KUALA LUMPUR, Dec 31 ― The year 2020 had been the stuff of dreams for many. But the reality could not have been more different.
The much talked about flying cars did not materialise. Instead, a virus named Covid-19 turned up, and Malaysians finally got a taste of what living in a pandemic really is like.
As we get ready to bid goodbye to 2020 and say hello to 2021, let’s revisit the pictures taken by Malay Mail, and remember all the ups and downs in the last 12 months. And if there’s only one takeaway from this year, it’s #KitaJagaKita.
The scene seems incongruous now, but as the clock struck midnight, mask-free people rubbing shoulders took to the streets of Bukit Bintang in Kuala Lumpur to greet January 1 with high hopes for the new year, and a whole new decade.

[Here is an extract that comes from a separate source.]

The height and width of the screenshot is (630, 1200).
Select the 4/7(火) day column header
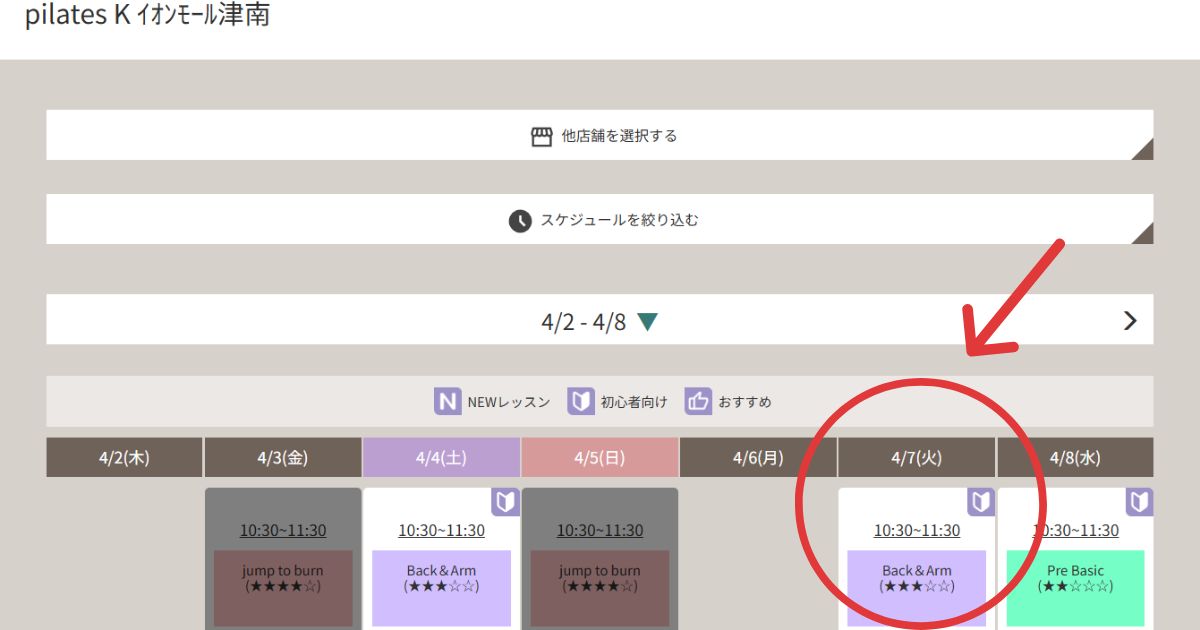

The prelude to curtains on the Pakatan Harapan government, or what has been dubbed the “Sheraton Move”, started with a bipartisan dinner meeting at the Sheraton Hotel in Petaling Jaya, Selangor on February 23. Pictured here are Tan Sri Muhyiddin Yassin (left) and Datuk Seri Azmin Ali (behind) before their exit from PH and the rise of the Perikatan Nasional coalition.
Panic buying of groceries, including toilet paper started as Malaysia locked down following the second wave of Covid-19. The country’s first super spreader event was triggered by a four-day mass religious gathering of some 16,000 Muslims at a mosque in Sri Petaling, Selangor from February 27-March 1. This became known as the Tabligh Cluster.
Health officials swabbing for Covid-19 at the PKNS Flat in Kampung Baru, Kuala Lumpur on April 12. Contact tracing and virus screenings marked the start of the “new norm” in the first 100 days of the Perikatan Nasional government.
A man collects his food basket through barbed fences encircling residential areas placed under an enhanced movement control order (EMCO) in Petaling Jaya, Selangor on May 12 to prevent the virus from spreading. Hari Raya Puasa, which also fell in this month, was quietly celebrated at home with gatherings capped at 20 people per visit.
Religious worship in public was allowed again as Malaysia shifted into the recovery phase of the movement control order. Here, Muslims are spaced out at one-metre intervals to perform the compulsory Friday prayers at the Al-Hidayah Mosque in Kampung Sungai Penchala, Selangor on June 12.
Datuk Seri Najib Razak arrives at the Kuala Lumpur Court Complex on July 28 for the verdict of the first of his criminal cases related to 1MDB. He became the first former prime minister of Malaysia to be convicted of stealing RM42 million from SRC International Sdn Bhd and was sentenced to 12 years’ jail and fined RM210 million. Thousands of his supporters thronged the courthouse, many ignoring Covid SOPs to keep a minimum physical distance of one metre and wearing their face masks covering their noses and mouths.
Former prime minister Tun Dr Mahathir Mohamad announces his newest political party, Pejuang on August 12, after being unceremoniously expelled from Bersatu, the party he co-founded with Muhyiddin in 2016.
Sabahan wearing face masks line up at SK Pulau Gaya to cast their ballots on September 26. The 16th Sabah state election would see the third wave of Covid-19 in Malaysia as thousands became carriers of the virus from Borneo and spread them to cities in the peninsula, resulting in the daily spike of cases crossing the 2,000-mark.
Residents in Kuala Lumpur fill up buckets from a water dispensation point in Keramat AU2 on October 20. Over one million people across the Klang Valley faced numerous water cuts throughout the month due to the pollution of Sungai Selangor, the raw water source that forced the shutdown of all three treatment plants run by Air Selangor to facilitate their massive clean-up.
Finance Minister Datuk Seri Tengku Zafrul Abdul Aziz leaves the Treasury in Putrajaya for Parliament on November 6 where he will table a whopping RM355 billion Budget for 2021 ― Malaysia’s biggest spending ticket to date and meant to kick start the economy post Covid.
Perak Umno lawmakers moved a no-confidence vote against Mentri Besar Datuk Seri Ahmad Faizal Azumu in the state legislature on December 4. However, his replacement, Datuk Saarani Mohamad from Umno, vowed to keep the Perikatan Nasional government intact, effectively preventing a potential shake-up of the federal government as well.